WHAT YOU SHOULD DO: In the lines below, rename every "footer area" to "bottom bar" and keep everything else as it is.
* * * *
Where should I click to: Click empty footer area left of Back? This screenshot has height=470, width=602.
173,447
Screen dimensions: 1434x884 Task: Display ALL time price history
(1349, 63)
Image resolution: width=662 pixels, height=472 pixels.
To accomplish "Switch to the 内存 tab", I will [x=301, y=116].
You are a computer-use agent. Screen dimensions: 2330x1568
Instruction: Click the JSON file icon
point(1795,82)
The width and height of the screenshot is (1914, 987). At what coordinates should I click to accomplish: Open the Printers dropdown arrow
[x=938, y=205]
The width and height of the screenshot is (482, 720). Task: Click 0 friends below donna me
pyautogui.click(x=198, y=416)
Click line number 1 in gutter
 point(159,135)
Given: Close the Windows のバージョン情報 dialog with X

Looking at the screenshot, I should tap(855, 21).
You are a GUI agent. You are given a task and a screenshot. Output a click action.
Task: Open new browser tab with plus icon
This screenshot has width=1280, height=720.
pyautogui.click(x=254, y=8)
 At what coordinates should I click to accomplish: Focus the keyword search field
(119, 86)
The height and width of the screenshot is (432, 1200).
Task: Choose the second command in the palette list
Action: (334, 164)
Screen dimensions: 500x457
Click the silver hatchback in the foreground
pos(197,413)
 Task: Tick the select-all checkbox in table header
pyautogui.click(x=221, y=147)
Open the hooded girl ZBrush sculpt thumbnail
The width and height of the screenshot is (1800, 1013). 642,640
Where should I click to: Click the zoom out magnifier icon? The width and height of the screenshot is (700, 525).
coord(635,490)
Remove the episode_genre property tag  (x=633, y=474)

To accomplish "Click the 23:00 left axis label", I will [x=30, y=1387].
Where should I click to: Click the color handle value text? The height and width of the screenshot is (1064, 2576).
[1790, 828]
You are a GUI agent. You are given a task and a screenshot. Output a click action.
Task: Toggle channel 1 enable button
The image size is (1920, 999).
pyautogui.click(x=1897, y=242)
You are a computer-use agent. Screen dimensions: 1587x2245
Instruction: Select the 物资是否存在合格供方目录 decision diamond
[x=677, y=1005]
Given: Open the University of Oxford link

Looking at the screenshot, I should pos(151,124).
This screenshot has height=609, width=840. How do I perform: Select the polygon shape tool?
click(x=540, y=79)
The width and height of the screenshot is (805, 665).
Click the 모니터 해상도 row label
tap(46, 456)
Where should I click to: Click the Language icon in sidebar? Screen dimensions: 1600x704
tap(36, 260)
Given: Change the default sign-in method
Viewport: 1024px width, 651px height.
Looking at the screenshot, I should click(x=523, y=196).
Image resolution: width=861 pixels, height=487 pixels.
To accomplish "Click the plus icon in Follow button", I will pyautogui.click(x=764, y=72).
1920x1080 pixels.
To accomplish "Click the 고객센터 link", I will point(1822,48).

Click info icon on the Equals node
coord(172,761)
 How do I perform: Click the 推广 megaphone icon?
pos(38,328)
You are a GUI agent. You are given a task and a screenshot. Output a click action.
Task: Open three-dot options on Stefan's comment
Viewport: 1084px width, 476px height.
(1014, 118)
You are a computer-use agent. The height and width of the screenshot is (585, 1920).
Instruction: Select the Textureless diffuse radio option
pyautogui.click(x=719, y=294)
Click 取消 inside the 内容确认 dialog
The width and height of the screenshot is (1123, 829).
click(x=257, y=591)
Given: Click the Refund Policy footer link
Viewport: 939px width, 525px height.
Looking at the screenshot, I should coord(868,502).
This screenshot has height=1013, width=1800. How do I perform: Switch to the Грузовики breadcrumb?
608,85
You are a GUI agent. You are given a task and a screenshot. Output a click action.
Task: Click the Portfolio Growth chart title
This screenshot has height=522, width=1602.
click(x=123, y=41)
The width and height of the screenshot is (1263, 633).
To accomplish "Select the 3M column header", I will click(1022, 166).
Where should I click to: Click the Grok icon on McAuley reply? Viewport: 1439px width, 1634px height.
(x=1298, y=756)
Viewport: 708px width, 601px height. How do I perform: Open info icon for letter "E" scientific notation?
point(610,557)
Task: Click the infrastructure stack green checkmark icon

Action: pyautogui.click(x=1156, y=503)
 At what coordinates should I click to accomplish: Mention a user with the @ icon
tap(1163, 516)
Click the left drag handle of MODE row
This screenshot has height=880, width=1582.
* * * *
ANSWER BELOW:
Where should I click to: Click empty bottom bar left of Back? This screenshot has height=470, width=602.
173,447
Screen dimensions: 1434x884 Task: Display ALL time price history
(1349, 63)
Image resolution: width=662 pixels, height=472 pixels.
To accomplish "Switch to the 内存 tab", I will [x=301, y=116].
You are a computer-use agent. Screen dimensions: 2330x1568
Instruction: Click the JSON file icon
point(1795,82)
The width and height of the screenshot is (1914, 987). At what coordinates should I click to accomplish: Open the Printers dropdown arrow
[x=938, y=205]
The width and height of the screenshot is (482, 720). Task: Click 0 friends below donna me
pyautogui.click(x=198, y=416)
Click line number 1 in gutter
 point(159,135)
Given: Close the Windows のバージョン情報 dialog with X

Looking at the screenshot, I should tap(855, 21).
You are a GUI agent. You are given a task and a screenshot. Output a click action.
Task: Open new browser tab with plus icon
This screenshot has width=1280, height=720.
pyautogui.click(x=254, y=8)
 At what coordinates should I click to accomplish: Focus the keyword search field
(119, 86)
The height and width of the screenshot is (432, 1200).
Task: Choose the second command in the palette list
Action: (334, 164)
Screen dimensions: 500x457
Click the silver hatchback in the foreground
pos(197,413)
 Task: Tick the select-all checkbox in table header
pyautogui.click(x=221, y=147)
Open the hooded girl ZBrush sculpt thumbnail
The width and height of the screenshot is (1800, 1013). 642,640
Where should I click to: Click the zoom out magnifier icon? The width and height of the screenshot is (700, 525).
coord(635,490)
Remove the episode_genre property tag  (x=633, y=474)

To accomplish "Click the 23:00 left axis label", I will [x=30, y=1387].
Where should I click to: Click the color handle value text? The height and width of the screenshot is (1064, 2576).
[1790, 828]
You are a GUI agent. You are given a task and a screenshot. Output a click action.
Task: Toggle channel 1 enable button
The image size is (1920, 999).
pyautogui.click(x=1897, y=242)
You are a computer-use agent. Screen dimensions: 1587x2245
Instruction: Select the 物资是否存在合格供方目录 decision diamond
[x=677, y=1005]
Given: Open the University of Oxford link

Looking at the screenshot, I should pos(151,124).
This screenshot has height=609, width=840. How do I perform: Select the polygon shape tool?
click(x=540, y=79)
The width and height of the screenshot is (805, 665).
Click the 모니터 해상도 row label
tap(46, 456)
Where should I click to: Click the Language icon in sidebar? Screen dimensions: 1600x704
tap(36, 260)
Given: Change the default sign-in method
Viewport: 1024px width, 651px height.
Looking at the screenshot, I should click(x=523, y=196).
Image resolution: width=861 pixels, height=487 pixels.
To accomplish "Click the plus icon in Follow button", I will pyautogui.click(x=764, y=72).
1920x1080 pixels.
To accomplish "Click the 고객센터 link", I will point(1822,48).

Click info icon on the Equals node
coord(172,761)
 How do I perform: Click the 推广 megaphone icon?
pos(38,328)
You are a GUI agent. You are given a task and a screenshot. Output a click action.
Task: Open three-dot options on Stefan's comment
Viewport: 1084px width, 476px height.
(1014, 118)
You are a computer-use agent. The height and width of the screenshot is (585, 1920).
Instruction: Select the Textureless diffuse radio option
pyautogui.click(x=719, y=294)
Click 取消 inside the 内容确认 dialog
The width and height of the screenshot is (1123, 829).
click(x=257, y=591)
Given: Click the Refund Policy footer link
Viewport: 939px width, 525px height.
Looking at the screenshot, I should coord(868,502).
This screenshot has height=1013, width=1800. How do I perform: Switch to the Грузовики breadcrumb?
608,85
You are a GUI agent. You are given a task and a screenshot. Output a click action.
Task: Click the Portfolio Growth chart title
This screenshot has height=522, width=1602.
click(x=123, y=41)
The width and height of the screenshot is (1263, 633).
To accomplish "Select the 3M column header", I will click(1022, 166).
Where should I click to: Click the Grok icon on McAuley reply? Viewport: 1439px width, 1634px height.
(x=1298, y=756)
Viewport: 708px width, 601px height. How do I perform: Open info icon for letter "E" scientific notation?
point(610,557)
Task: Click the infrastructure stack green checkmark icon

Action: pyautogui.click(x=1156, y=503)
 At what coordinates should I click to accomplish: Mention a user with the @ icon
tap(1163, 516)
Click the left drag handle of MODE row
This screenshot has height=880, width=1582.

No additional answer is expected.